Collected data:
····················

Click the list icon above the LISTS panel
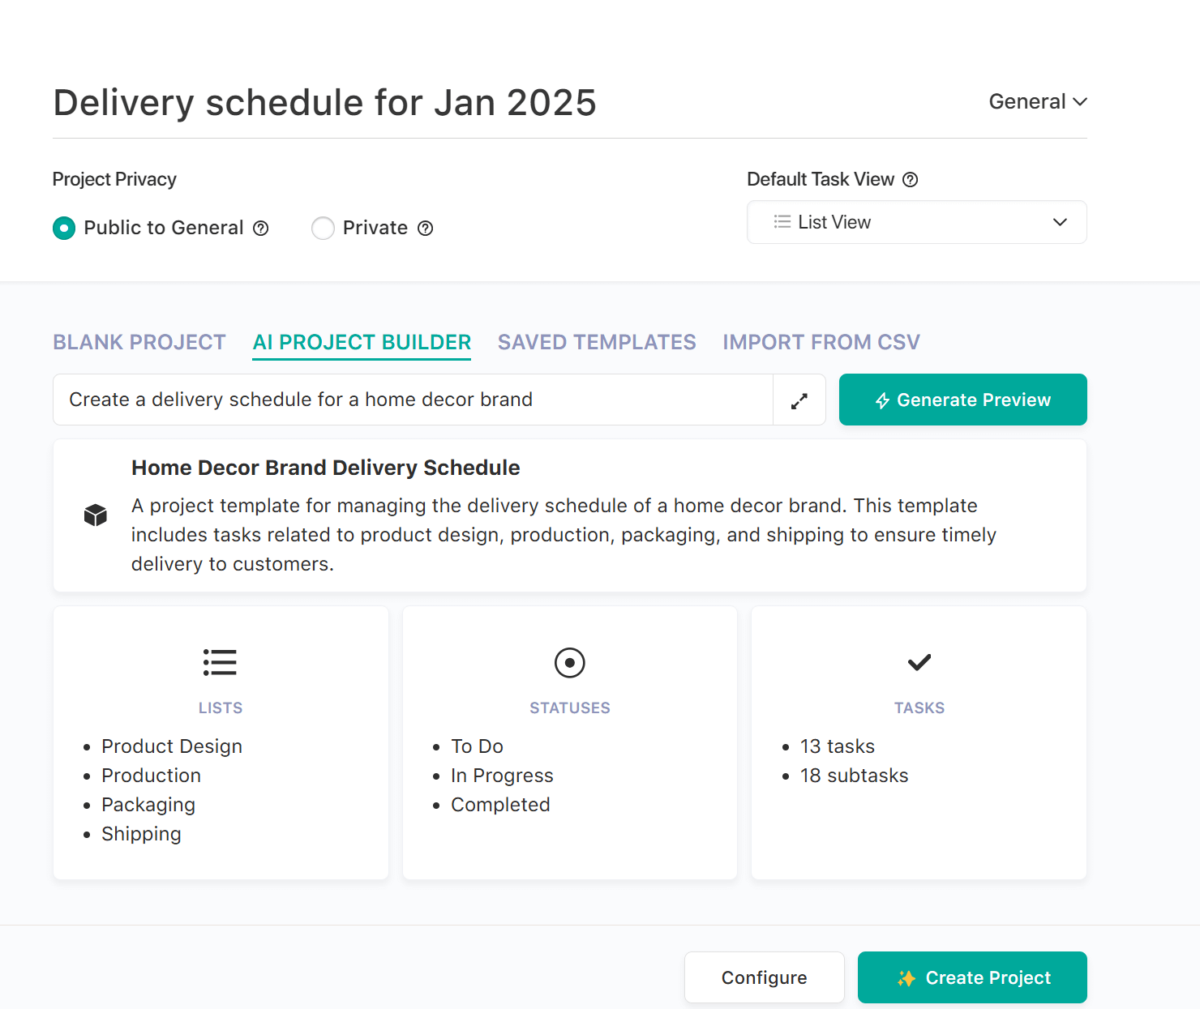The height and width of the screenshot is (1009, 1200). click(x=220, y=662)
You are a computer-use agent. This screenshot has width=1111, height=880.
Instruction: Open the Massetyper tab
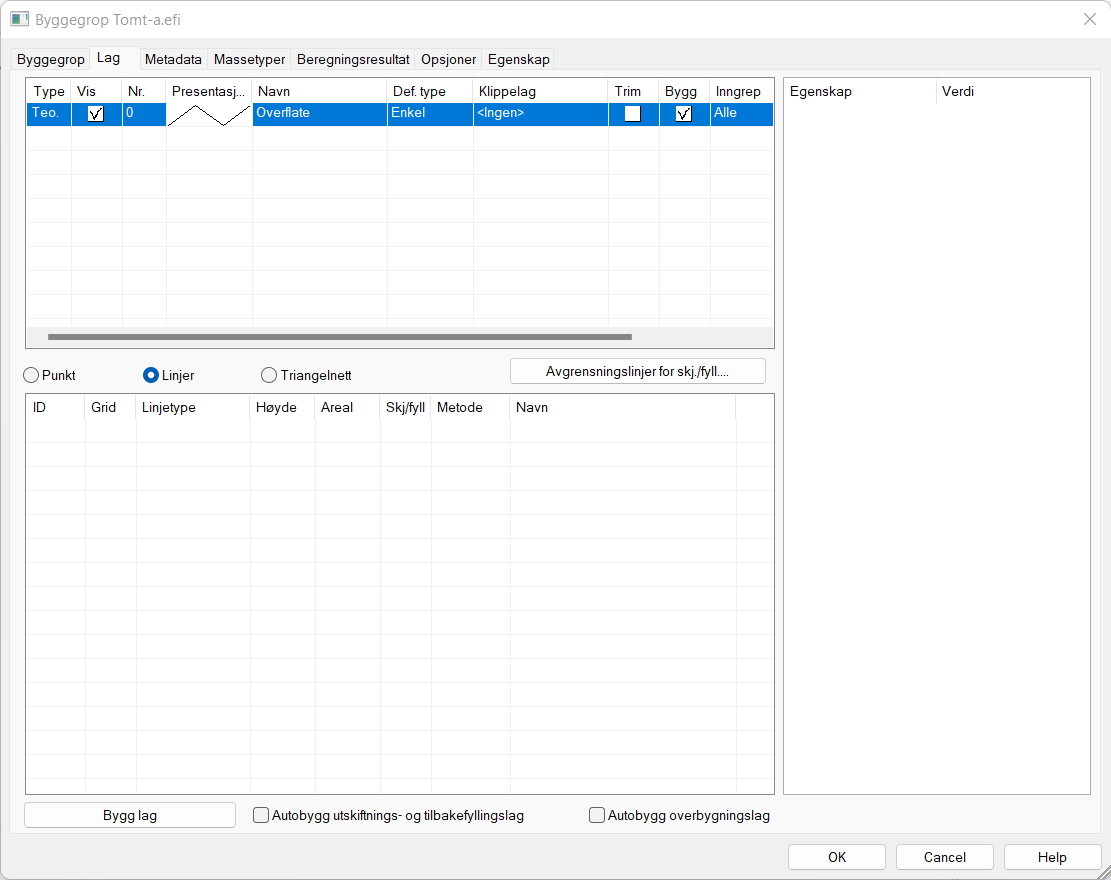tap(249, 59)
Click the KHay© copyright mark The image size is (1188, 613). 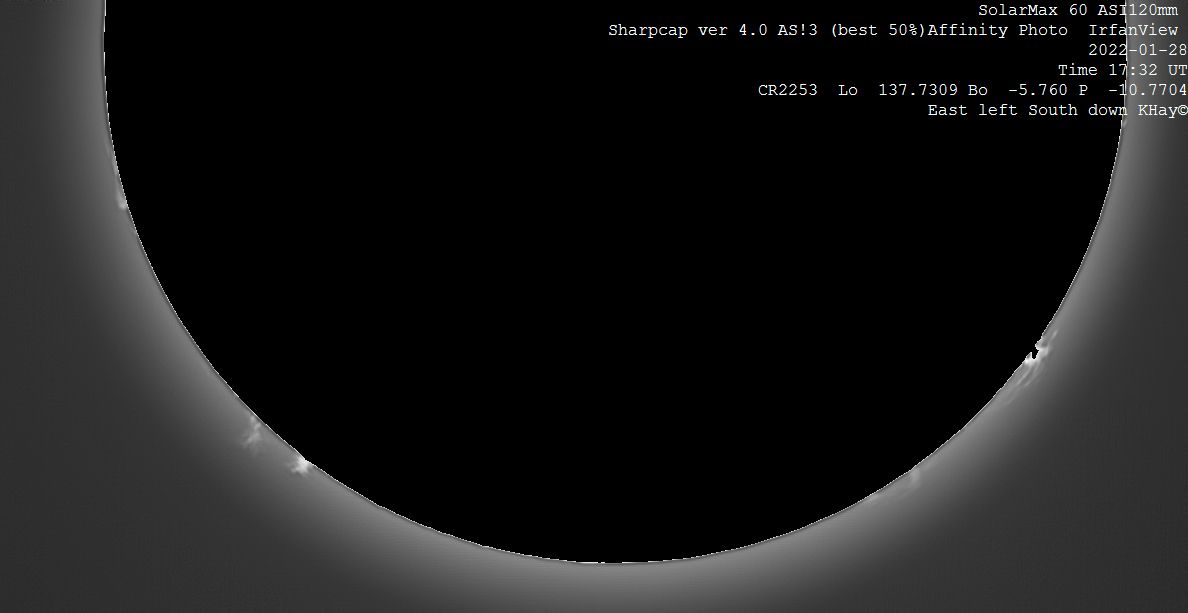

····················

Exercise instructions:
Transcribe each line above verbatim, with the pictures left out.

Solution below:
Click the list icon above the LISTS panel
The height and width of the screenshot is (1009, 1200). click(x=220, y=662)
You are a computer-use agent. This screenshot has width=1111, height=880.
Instruction: Open the Massetyper tab
tap(249, 59)
Click the KHay© copyright mark The image size is (1188, 613). 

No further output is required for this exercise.